Throughout U.S. history, people have fought to claim the rights the Constitution promises, and to demand the rights it omits. Constitution Day should not be a celebration of myth, but an invitation to think critically and to give students the tools we all need to meet this moment. High school teacher Alysha Butler, said:

In your upcoming units on the Constitution, don’t forget to remind your students that decades after its ratification in many states  it was illegal to teach people that look like me how to read it.

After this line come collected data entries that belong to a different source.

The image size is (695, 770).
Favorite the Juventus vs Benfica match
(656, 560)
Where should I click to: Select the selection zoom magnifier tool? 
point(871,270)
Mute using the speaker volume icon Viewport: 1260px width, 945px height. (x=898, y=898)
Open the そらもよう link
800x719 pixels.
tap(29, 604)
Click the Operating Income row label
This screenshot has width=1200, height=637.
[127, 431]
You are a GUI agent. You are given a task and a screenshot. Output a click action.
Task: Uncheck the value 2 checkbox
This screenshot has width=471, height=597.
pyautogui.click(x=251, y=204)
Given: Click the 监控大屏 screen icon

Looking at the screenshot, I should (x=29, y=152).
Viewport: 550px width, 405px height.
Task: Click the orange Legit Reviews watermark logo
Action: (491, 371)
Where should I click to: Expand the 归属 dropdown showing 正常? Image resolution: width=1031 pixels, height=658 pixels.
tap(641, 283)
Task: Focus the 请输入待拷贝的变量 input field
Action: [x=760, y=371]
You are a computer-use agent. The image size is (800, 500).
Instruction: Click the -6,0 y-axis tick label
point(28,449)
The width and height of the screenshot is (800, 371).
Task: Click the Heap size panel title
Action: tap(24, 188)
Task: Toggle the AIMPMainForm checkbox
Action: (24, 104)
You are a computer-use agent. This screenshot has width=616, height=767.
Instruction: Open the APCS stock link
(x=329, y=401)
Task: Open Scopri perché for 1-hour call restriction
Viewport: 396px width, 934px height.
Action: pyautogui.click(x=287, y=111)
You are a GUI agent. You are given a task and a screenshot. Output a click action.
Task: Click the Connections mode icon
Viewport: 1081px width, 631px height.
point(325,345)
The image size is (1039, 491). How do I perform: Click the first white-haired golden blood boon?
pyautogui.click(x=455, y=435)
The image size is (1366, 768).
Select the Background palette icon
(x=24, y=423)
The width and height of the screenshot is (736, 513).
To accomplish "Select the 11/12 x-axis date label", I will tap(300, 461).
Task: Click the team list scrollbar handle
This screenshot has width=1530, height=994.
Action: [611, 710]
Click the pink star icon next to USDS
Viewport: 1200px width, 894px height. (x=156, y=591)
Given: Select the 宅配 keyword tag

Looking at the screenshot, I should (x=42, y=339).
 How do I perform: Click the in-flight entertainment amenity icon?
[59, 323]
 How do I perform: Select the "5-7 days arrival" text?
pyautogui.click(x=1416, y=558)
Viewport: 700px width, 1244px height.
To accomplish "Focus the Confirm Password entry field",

Pledge to Teach Truth on Constitution Day, September 17

As part of our Teach Truth campaign, we encourage educators to Teach Truth on Constitution Day. We offer free resources to do one or all of the following:

  1. Teach honestly about the Constitution. Why it is worded the way it is, how it has been amended, and what it allows/denies to the public.  
  2. Make sure students know their rights under the Constitution. These include the right to remain silent, the right to read and the choice of what to read, freedom of speech, and equal protection of the law — which applies to everyone, documented or not. 
  3. Emphasize that rights are not fixed or guaranteed. Rights must be championed and protected by each new generation, in and beyond the Constitution.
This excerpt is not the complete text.